Start of Task data
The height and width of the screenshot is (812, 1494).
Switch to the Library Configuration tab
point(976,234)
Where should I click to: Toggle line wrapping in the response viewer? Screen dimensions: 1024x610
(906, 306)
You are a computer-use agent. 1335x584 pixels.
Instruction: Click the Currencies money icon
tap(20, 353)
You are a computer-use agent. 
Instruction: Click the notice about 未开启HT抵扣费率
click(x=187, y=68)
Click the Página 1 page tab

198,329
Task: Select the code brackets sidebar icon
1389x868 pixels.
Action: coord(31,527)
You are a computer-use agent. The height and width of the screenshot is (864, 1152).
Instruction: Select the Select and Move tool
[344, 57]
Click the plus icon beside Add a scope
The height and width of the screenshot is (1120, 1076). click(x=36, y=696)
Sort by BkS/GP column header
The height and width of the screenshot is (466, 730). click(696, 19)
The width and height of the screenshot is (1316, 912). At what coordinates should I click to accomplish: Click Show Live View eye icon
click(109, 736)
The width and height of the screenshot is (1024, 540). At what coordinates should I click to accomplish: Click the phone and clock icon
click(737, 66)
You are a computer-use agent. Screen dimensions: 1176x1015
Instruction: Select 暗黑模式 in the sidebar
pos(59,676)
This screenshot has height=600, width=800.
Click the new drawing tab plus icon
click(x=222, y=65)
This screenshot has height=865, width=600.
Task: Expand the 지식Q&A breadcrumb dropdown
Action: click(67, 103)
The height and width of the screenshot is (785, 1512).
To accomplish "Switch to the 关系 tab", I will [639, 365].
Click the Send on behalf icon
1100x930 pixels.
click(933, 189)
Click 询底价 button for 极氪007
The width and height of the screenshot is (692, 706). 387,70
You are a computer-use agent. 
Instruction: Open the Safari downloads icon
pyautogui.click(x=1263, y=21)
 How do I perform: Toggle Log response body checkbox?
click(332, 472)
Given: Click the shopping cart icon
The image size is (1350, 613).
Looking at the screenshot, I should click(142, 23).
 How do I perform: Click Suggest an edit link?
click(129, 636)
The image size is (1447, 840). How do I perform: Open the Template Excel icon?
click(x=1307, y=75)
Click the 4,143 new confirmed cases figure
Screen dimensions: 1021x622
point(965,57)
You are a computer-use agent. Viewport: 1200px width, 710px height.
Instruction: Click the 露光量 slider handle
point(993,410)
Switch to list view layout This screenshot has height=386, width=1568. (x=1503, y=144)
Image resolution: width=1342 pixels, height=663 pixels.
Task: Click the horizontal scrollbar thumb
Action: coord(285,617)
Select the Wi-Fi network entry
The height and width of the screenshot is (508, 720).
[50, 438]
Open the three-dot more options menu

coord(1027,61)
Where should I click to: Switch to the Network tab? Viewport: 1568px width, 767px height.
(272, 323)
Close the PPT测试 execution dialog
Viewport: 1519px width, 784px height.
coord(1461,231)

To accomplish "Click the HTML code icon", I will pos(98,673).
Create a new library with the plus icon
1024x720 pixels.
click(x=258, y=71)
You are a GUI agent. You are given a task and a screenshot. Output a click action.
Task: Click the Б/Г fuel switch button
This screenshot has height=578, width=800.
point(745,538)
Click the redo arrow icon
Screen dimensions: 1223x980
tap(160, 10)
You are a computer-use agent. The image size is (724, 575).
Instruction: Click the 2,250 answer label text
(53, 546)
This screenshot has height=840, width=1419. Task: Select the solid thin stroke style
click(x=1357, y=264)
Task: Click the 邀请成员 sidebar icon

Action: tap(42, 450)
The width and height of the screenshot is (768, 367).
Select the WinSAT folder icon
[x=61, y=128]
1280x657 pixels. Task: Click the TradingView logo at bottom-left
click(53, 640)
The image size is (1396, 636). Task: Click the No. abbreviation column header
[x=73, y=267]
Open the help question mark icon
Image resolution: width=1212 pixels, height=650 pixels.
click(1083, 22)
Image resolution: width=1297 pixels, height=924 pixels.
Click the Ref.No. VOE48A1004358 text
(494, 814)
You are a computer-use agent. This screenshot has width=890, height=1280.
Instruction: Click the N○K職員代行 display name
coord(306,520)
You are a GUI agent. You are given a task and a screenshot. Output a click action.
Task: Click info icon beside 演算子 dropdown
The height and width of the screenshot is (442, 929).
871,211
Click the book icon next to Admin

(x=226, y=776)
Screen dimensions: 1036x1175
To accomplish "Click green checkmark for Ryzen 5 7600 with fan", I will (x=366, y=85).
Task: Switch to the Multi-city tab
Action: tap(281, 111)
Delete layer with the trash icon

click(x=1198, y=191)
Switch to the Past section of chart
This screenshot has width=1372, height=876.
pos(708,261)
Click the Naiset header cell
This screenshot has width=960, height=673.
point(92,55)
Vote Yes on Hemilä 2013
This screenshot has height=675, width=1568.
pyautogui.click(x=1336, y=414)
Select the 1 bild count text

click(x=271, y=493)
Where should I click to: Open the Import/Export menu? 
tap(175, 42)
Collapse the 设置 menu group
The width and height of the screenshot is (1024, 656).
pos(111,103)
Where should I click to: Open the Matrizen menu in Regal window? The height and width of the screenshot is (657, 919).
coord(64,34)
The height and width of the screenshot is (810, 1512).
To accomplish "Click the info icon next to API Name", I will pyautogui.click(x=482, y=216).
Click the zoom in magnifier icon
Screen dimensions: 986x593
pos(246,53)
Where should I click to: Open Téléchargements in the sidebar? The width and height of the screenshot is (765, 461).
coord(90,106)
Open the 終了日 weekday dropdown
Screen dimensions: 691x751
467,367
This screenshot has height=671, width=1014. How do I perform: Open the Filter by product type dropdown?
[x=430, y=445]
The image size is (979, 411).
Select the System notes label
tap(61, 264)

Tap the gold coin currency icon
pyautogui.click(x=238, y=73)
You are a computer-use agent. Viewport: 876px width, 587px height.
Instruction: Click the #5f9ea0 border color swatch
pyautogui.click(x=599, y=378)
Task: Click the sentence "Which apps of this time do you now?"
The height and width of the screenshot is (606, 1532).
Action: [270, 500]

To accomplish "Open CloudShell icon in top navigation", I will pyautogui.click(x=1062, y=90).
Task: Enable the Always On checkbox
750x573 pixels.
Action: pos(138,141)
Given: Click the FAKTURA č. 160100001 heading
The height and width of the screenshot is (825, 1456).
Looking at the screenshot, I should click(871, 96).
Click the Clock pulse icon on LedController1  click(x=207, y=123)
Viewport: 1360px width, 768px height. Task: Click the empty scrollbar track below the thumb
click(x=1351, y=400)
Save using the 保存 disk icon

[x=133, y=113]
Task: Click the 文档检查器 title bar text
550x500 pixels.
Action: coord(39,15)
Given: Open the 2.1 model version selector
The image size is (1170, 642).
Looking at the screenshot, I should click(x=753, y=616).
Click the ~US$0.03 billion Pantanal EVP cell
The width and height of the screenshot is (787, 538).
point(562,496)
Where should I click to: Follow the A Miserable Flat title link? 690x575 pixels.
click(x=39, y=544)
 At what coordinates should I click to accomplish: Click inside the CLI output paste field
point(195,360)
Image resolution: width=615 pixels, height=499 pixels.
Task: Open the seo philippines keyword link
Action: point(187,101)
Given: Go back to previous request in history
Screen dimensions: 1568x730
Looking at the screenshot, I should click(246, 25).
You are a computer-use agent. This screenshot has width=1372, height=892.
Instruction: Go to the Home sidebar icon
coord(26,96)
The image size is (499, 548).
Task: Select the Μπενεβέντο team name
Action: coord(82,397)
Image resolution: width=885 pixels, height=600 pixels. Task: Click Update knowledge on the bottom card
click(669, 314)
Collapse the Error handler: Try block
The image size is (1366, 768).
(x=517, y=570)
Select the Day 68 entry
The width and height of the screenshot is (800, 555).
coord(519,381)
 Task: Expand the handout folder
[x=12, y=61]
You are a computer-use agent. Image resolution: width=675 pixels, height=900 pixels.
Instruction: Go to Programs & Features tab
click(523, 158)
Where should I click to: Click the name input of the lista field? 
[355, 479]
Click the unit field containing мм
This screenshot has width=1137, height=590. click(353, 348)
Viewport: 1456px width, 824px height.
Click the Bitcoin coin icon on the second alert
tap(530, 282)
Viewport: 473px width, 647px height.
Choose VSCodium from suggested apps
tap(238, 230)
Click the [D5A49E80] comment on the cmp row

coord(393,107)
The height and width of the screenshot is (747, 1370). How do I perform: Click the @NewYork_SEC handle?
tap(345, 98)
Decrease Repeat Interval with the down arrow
End of Task data
Requirements.
Report how many lines of the data contain the string "Viewport". Give only the number.

Task result.
7